Long before Chris DeBarr introduced far out foods like huitlacoche and uthappam at The Green Goddess, fans of Chef Susan Spicer had eaten around the world more times than Jules Verne. At a time when stalwarts of creole cuisine are fearful of pho and barbacoa tacos surpassing gumbo and po-boys in terms of popularity, no one seems to acknowledge that Chef Spicer has been successfully integrating foreign cuisines into the local repetoire for over 20 years.
Bayona (pronounced "BYE-own-uh") reflects a lifetime devotion to great food from both near and far. Paris, Acadiana, Alsace, the Mid-East, and the Far East are all represented on the menu, which is divided into two sections: "Bayona Signatures" on the left and the nightly specials on the right. In an era where bistros have cut the number of appetizer and entree selections down to 7 or fewer, Bayona usually offers double digit choices in both categories.
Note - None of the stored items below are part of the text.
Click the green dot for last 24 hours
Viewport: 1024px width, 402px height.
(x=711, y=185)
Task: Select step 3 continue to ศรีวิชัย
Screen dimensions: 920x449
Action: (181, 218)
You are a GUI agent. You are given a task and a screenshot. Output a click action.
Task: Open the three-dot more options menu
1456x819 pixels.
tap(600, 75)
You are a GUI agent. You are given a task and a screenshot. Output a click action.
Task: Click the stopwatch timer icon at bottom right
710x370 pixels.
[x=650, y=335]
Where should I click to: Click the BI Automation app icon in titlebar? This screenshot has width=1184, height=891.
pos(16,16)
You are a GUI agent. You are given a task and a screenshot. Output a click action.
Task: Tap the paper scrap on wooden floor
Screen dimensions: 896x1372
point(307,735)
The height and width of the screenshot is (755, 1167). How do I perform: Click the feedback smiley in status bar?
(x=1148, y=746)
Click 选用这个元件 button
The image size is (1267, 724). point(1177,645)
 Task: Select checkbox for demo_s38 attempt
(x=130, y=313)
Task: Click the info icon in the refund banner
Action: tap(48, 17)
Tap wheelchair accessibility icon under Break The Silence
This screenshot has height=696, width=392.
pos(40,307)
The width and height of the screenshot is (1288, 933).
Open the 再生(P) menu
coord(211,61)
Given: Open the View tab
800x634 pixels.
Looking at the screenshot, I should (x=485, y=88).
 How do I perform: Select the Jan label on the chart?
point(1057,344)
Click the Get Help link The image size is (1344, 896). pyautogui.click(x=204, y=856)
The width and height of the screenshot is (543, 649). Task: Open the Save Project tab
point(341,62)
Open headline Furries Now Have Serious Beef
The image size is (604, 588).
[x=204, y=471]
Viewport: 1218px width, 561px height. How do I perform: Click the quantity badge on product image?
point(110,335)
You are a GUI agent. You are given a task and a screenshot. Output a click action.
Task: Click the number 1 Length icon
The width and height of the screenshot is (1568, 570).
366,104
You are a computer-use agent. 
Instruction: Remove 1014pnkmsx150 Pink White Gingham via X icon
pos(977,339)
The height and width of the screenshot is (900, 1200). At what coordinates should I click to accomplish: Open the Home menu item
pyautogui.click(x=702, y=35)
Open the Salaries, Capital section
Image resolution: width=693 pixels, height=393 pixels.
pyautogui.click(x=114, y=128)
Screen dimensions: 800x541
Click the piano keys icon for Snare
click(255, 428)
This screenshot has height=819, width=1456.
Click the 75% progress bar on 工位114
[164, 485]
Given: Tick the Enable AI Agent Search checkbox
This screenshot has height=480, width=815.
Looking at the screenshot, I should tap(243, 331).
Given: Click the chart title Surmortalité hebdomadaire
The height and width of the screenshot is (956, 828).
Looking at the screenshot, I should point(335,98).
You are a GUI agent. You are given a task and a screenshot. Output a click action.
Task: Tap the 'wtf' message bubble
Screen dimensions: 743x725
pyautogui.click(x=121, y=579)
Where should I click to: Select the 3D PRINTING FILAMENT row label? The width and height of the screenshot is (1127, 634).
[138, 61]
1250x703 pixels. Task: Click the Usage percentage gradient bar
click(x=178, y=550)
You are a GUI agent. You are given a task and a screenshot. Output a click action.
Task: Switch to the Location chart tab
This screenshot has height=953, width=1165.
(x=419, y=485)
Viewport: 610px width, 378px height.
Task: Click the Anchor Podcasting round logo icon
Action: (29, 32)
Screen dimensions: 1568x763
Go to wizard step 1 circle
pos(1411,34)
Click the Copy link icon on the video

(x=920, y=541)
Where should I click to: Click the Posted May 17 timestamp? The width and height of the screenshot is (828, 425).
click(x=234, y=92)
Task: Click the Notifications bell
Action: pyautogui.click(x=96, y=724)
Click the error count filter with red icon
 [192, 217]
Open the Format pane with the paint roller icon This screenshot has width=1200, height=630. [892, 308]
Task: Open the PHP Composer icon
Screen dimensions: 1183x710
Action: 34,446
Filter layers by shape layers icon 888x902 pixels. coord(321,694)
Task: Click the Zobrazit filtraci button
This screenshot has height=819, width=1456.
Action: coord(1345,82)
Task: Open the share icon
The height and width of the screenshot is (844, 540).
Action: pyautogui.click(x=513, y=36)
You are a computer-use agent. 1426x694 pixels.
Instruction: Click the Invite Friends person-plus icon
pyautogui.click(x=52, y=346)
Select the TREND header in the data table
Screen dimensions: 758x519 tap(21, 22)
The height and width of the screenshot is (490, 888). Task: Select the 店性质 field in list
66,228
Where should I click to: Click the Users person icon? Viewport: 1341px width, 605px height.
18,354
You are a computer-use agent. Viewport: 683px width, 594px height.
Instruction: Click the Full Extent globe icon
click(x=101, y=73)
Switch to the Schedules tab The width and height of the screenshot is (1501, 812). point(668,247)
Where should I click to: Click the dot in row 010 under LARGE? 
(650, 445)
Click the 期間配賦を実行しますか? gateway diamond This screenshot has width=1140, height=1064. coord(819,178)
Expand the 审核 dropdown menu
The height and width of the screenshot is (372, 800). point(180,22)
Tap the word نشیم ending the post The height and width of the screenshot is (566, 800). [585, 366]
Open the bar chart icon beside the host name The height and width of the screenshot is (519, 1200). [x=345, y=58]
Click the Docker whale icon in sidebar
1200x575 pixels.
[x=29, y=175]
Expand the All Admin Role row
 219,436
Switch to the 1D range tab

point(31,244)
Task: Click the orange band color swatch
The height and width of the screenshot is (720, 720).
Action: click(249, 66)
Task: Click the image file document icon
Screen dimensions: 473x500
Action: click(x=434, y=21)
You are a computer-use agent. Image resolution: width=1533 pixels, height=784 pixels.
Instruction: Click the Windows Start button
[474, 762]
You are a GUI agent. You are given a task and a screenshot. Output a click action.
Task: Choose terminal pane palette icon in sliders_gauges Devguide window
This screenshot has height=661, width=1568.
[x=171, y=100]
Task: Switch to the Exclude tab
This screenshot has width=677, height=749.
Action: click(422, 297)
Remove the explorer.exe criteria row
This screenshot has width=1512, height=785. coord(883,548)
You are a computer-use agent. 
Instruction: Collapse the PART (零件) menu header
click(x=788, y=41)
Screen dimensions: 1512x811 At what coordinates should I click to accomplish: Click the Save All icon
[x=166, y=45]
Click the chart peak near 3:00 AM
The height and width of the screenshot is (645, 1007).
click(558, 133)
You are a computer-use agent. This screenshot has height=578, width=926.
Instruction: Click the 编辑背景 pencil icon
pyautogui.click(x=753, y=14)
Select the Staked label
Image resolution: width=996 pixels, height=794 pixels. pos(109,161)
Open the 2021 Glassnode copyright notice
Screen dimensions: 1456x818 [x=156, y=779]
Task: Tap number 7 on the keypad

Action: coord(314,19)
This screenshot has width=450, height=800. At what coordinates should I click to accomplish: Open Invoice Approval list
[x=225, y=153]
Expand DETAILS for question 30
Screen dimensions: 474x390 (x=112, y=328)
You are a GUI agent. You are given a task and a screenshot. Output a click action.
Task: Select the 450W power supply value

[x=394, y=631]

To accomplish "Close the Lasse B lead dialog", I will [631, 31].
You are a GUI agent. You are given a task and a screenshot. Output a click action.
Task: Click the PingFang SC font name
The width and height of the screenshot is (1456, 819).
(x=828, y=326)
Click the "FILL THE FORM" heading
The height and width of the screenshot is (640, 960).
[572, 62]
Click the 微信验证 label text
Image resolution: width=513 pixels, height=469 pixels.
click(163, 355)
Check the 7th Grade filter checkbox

But before you make it to your table, you first need to get in the door. Reservations at Bayona have been tough to come by in the past few months, even on Monday nights. Walk-ins are for the most part non-existent, and I counted no less than 10 parties who were turned away while we sat in the lounge for 5 minutes waiting for our table on a Thursday night.
It's tough to veer away from beginning a meal with the garlic soup or goat cheese crouton whose foundation is softened by a madeira cream sauce and earthy mushrooms which can make you swear off the slimy steakhouse versions forever. But I always tell myself, "I can order those any time I come here." So instead I opt for specials like lengua pupusas with a flaky exterior that had the texture and taste of grandma's pie crust made with lard (which is to say that it was delicious). The dish was completed with an earthy mole and wedges of tomatillo whose tartness cut the richness of the rest of the dish.
But even though I can order the sweetbreads any time I come to Bayona, I'll be damned if they don't make an appearance at some point on my table. For every time that La Boca persuades me that grilling sweetbreads is the best way to go, Bayona's classic version sways me back the other way with its lemon caper butter, slices of carrot, and diced beets. Rabbit is a mainstay on the nightly special menu. On my last visit it was a roulade stuffed with chorizo and paired with a deboned frog leg that was chicken fried perfection, with vinegary collard greens and thick-cut sweet potatoes with a sticky-sweet molasses glaze completing the dish. Steaks are always available as a special, but the standard cut of red meat is a crusty lamb loin served with a winy zinfandel sauce.
Usually by the time that dessert rolls around, I am struggling to overcome my satiation. But that hasn't stopped me from sampling a rich chocolate torte with caramel or black forest cake layered with vanilla and a spike of kirsch. I've tried both lemon and almond versions of the semifreddo, and while the texture of both were initially brittle, they melted away into creaminess just from the heat of the tongue.
During my last 3 visits, there has only been one disappointment in service and one on the menu. If I am spending $70 on a bottle of wine, I don't think it's asking much for it to be served at the proper temperature. Not one bottle of red wine that I ordered came out of temperature controlled storage. The lone culinary misstep was a "shaved" squash salad sliced much too thick and tasting overwhelmingly bitter flavor. Donald Link executes a much more successful version of this dish at Cochon, leaving you to wonder if the student has surpassed the teacher?